Wren is the new governor of the devastated settlement of Morningside, but there is turmoil in the city. When his life is put in danger, Wren is forced to flee Morningside until he and his retinue can determine who can be trusted.

They arrive at a border outpost to find it has been infested with Weir in greater numbers than anyone has ever seen. These lost, dangerous creatures are harbouring a terrible secret – one that will have consequences not just for Wren and his comrades, but for the future of what remains of the world.

New threats need new heroes…

Why you should buy it: The second book in Posey’s series, this one looks to be an interesting and exciting adventure.

Release date: 4/29/2014

31. Pathfinder Tales: The Redemption Engine by James L. Sutter

What it’s about: When murdered sinners fail to show up in Hell, it’s up to Salim Ghadafar, an atheist warrior forced to solve problems for the goddess of death, to track down the missing souls. In order to do so, Salim will need to descend into the anarchic city of Kaer Maga, following a trail that ranges from Hell’s iron cities to the gates of Heaven itself. Along the way, he’ll be aided by a host of otherworldly creatures, a streetwise teenager, and two warriors of the mysterious Iridian Fold. But when the missing souls are the scum of the earth, and the victims devils themselves, can anyone really be trusted?

Why you should buy it: Sutter’s prior book, Death’s Heretic, was called one of the best fantasies of 2011 by Barnes and Noble, and this latest adventure looks to be just as excellent for Pathfinder fans.

Release date: 4/29/2014

32. XOM-B by Jeremy Robinson

What it’s about: Freeman is a genius with an uncommon mixture of memory, intelligence and creativity. He lives in a worldwide utopia, but it was not always so. There was a time known as the Grind-when Freeman’s people lived as slaves to another race referred to simply as “Master.” They were property. But a civil rights movement emerged. Change seemed near, but the Masters refused to bend. Instead, they declared war. And lost. Now, the freed world is threatened by a virus, spread through bites, sweeping through the population. Those infected change—they are propelled to violence, driven to disperse the virus. Uniquely suited to respond to this new threat, Freeman searches for a cure, but instead finds the source—the Masters, intent on reclaiming the world. Freeman must fight for his life, for his friends and for the truth, which is far more complex and dangerous than he ever imagined.

Why you should buy it: I’ve heard from a friend that this has a mix of zombies and robots. What could possibly go wrong with that?

Release date: 4/29/2014

33. Greg Egan by Karen Burnham

What it’s about: Greg Egan (1961- ) publishes works that challenge readers with rigorous, deeply-informed scientific speculation. He unapologetically delves into mathematics, physics, and other disciplines in his prose, putting him in the vanguard of the hard science fiction renaissance of the 1990s.

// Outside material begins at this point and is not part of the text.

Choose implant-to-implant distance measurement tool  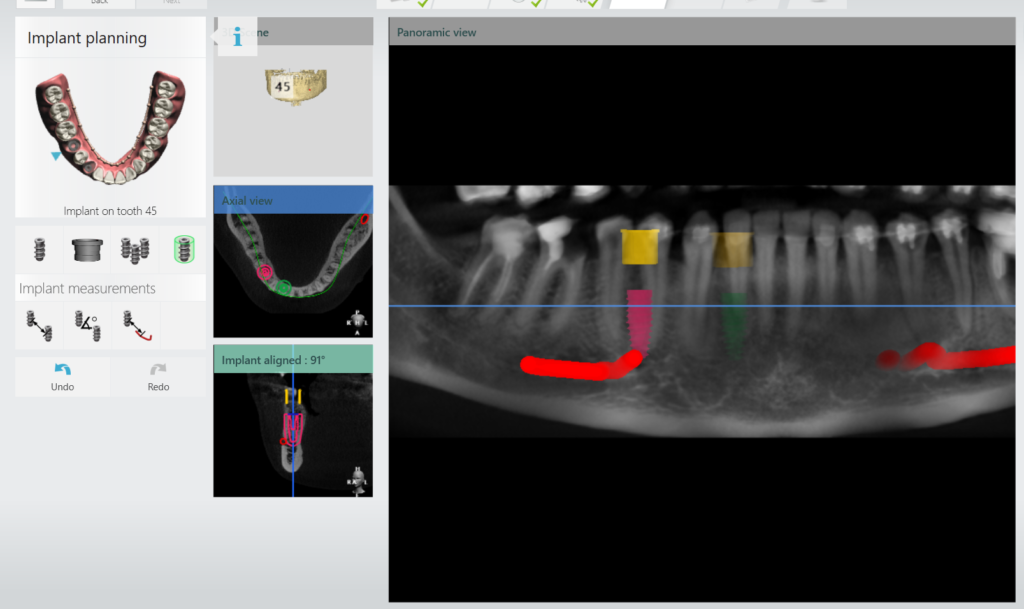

A working physicist and engineer, Karen Burnham is uniquely positioned to provide an in-depth study of Egan’s science-heavy oeuvre. Her survey of the author’s career covers novels like Permutation City and Schild’s Ladder and the Hugo Award-winning novella “Oceanic,” analyzing how Egan used cutting-edge scientific theory to explore ethical questions and the nature of humanity. As Burnham shows, Egan’s collected works constitute a bold artistic statement: that narratives of science are equal to those of poetry and drama, and that science holds a place in the human condition as exalted as religion or art.

The volume includes a rare interview with the famously press-shy Egan covering his works, themes, intellectual interests, and thought processes.

Why you should buy it: The latest book in the University of Illinois series, Modern Masters of Science Fiction looks to be an excellent addition to the series, all of which have been excellent thus far. Karen’s an excellent author (and knowledgeable!), so this looks to be a must buy for fans of SF Non-fiction.